The worst year for investors keeps getting worse for some, with a Facebook crash of 22% in their stock price bringing it now down 60% compared to one year ago.
Silicon Valley may be facing its first recession in close to two decades, with banks reasserting their primacy and control over the economy and indeed governance.
We’ll do what we have to do, ECB’s Christine Lagarde said, after echoing Fed’s Jerome Powell in stating a policy that pretty much sounds look boom and bust.
It was just a year ago, and a bit, when Powell told all that their target for inflation had moved above 2% “for some time.”
Their mandate of course was 2%, and now they tell us that’s their mandate, and their job is the mandate, not the economy.
Just a few months ago however they did not care about this mandate. Instead they gave themself a mandate of higher inflation for some time.

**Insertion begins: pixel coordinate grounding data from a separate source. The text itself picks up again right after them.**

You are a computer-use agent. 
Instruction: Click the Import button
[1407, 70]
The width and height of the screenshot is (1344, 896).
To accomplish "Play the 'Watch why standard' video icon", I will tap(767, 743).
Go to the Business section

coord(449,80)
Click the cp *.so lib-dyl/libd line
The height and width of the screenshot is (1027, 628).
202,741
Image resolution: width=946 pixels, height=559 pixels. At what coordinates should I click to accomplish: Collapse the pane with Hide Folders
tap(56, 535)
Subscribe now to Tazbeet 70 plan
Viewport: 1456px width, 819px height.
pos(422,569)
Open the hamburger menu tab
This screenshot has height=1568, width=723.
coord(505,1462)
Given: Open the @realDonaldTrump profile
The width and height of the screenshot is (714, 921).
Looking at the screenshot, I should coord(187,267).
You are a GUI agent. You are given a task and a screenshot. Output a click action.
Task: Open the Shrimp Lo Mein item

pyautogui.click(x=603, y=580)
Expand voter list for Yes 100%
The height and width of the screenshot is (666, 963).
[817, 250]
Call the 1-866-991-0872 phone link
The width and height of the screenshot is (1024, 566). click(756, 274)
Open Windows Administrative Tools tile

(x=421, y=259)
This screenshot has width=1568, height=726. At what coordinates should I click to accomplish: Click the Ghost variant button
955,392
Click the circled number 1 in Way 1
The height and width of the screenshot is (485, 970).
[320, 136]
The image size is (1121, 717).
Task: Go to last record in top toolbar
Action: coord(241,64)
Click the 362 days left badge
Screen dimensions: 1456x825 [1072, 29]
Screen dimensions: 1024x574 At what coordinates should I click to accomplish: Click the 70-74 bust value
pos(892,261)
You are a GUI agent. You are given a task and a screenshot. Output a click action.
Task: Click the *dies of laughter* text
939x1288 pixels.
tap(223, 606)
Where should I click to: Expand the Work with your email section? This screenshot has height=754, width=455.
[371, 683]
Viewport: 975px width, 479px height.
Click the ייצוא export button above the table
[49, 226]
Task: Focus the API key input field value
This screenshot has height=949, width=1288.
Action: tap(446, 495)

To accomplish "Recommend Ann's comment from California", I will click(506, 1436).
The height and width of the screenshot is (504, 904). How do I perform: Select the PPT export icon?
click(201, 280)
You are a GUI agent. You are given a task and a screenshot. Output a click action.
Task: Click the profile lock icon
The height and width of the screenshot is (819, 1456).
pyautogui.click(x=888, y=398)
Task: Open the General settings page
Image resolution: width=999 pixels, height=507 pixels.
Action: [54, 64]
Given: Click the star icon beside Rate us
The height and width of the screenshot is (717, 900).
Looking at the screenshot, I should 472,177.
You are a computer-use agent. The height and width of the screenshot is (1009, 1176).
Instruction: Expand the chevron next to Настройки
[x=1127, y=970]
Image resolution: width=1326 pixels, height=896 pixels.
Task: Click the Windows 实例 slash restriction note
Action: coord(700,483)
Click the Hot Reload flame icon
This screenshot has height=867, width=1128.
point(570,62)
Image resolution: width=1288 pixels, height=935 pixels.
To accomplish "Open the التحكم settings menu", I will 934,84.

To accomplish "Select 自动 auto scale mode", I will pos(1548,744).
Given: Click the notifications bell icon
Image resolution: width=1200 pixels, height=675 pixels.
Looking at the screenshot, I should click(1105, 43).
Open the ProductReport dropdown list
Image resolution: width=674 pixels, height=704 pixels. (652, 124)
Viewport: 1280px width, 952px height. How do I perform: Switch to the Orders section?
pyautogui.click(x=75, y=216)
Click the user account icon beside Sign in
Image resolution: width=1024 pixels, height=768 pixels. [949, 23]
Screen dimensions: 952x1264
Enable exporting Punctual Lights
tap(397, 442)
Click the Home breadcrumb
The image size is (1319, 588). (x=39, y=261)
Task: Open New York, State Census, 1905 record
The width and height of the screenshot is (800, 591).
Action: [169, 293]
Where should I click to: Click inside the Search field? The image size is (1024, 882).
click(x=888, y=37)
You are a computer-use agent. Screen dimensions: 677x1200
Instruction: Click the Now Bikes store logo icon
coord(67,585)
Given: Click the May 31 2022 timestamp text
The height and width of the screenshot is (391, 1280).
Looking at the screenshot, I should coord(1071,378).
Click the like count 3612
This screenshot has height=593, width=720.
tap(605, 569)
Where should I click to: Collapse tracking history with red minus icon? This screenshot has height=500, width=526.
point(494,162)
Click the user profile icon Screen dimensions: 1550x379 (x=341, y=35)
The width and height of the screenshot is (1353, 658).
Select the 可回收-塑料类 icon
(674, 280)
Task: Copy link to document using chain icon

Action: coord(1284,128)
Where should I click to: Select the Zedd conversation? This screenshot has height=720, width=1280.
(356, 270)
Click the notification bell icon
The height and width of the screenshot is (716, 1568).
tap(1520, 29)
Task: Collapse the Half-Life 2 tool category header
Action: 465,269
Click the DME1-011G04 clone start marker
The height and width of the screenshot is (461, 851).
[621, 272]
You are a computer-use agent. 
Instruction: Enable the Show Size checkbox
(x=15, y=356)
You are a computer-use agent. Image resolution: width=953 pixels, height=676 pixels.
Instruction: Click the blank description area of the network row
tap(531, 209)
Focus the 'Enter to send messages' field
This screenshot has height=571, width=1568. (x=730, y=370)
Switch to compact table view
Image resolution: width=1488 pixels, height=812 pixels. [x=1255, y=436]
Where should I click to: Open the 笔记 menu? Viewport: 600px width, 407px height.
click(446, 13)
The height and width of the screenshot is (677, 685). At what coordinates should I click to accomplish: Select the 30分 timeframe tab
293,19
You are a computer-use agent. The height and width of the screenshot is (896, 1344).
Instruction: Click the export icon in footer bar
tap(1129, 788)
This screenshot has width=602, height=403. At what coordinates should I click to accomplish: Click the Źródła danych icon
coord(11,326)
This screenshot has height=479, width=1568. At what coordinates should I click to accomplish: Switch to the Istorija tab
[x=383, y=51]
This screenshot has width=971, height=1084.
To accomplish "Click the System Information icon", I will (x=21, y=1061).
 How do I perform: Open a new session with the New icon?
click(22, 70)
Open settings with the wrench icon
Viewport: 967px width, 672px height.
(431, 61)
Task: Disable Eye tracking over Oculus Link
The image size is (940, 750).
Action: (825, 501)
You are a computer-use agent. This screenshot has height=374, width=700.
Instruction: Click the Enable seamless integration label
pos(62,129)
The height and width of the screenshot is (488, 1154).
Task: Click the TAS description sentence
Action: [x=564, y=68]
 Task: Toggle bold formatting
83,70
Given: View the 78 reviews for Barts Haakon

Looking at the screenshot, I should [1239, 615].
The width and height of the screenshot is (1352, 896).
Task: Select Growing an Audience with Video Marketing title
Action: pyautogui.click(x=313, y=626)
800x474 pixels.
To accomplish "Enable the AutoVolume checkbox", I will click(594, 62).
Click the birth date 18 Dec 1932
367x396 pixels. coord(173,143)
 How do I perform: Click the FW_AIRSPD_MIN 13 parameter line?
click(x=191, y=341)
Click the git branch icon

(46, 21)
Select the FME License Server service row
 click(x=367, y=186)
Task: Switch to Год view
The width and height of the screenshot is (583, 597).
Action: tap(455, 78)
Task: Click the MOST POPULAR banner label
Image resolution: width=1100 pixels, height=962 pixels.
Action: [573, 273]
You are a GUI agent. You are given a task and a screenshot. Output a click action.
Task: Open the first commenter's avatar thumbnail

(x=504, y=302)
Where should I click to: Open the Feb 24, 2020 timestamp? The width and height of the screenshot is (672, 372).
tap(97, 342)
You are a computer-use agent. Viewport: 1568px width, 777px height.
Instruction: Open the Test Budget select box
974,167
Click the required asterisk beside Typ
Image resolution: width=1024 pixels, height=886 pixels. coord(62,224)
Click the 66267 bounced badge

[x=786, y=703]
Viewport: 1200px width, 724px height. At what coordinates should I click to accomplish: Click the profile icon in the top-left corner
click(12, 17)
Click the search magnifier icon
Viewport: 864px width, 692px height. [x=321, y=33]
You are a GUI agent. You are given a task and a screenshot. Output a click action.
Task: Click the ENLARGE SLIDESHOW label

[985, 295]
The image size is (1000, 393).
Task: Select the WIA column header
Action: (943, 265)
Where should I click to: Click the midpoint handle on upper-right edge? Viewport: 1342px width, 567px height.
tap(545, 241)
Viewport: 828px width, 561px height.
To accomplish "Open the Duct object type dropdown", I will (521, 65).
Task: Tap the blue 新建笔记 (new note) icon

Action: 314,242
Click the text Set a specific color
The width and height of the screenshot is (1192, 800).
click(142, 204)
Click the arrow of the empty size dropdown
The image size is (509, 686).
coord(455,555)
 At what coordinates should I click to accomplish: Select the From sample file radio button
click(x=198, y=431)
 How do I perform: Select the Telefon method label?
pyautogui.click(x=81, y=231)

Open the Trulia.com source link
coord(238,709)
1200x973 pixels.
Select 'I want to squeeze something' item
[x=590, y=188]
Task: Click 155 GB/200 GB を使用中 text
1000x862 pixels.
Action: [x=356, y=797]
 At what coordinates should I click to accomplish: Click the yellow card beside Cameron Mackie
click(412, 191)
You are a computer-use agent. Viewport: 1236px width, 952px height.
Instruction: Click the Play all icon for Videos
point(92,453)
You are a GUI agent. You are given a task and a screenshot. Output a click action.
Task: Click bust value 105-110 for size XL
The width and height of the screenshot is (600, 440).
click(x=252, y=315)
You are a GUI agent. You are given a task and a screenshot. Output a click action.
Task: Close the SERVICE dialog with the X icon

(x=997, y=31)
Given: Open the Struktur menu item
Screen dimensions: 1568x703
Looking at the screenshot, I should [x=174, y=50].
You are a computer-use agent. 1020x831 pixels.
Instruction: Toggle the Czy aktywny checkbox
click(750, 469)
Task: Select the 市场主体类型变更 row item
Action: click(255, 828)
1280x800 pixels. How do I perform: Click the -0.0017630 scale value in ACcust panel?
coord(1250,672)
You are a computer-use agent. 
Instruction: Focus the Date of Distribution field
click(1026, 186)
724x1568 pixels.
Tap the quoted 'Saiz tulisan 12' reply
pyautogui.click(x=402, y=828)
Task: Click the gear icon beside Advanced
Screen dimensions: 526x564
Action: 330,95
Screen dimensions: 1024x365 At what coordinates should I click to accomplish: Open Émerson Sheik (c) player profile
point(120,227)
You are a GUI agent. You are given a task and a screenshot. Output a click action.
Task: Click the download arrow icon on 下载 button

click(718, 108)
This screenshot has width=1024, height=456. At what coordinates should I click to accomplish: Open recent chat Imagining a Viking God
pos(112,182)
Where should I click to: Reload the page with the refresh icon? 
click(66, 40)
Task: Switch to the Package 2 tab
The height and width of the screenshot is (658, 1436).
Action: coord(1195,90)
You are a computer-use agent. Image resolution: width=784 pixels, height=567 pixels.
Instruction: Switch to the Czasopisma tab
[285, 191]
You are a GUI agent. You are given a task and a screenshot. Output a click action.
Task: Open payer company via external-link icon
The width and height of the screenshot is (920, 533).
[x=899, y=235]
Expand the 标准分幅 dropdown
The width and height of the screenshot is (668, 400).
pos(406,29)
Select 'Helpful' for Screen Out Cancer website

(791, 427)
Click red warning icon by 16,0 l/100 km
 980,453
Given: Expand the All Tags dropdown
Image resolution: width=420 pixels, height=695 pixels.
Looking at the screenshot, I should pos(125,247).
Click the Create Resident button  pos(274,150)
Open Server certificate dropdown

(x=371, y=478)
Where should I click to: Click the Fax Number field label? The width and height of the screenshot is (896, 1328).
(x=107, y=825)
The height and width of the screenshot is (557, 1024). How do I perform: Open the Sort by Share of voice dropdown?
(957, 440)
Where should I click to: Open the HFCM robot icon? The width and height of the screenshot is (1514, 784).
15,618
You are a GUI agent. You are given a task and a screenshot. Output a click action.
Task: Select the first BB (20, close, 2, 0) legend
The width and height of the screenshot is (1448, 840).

“Following periods when inflation has been running persistently below 2 percent, appropriate monetary policy will likely aim to achieve inflation moderately above 2 percent for some time,” Powell said.
Just what is “moderately above,” journalists kept trying to ascertain, and what is “for some time.” The answer was it’s a “judgmental assessment.”
“Not looking for one month of above 2% inflation,” Powell said in September 2020, but did not quite specify just how many months he was looking for.
We all know the results of this non-mandated policy, and if it was left at that, this would just be history. Now however they are unilaterally changing the mandate again.
Lagarde, echoing Powell, said first of all their aim was to get to a neutral policy rate. She then added they may go above neutral, again for some time, to make sure inflation gets to 2%.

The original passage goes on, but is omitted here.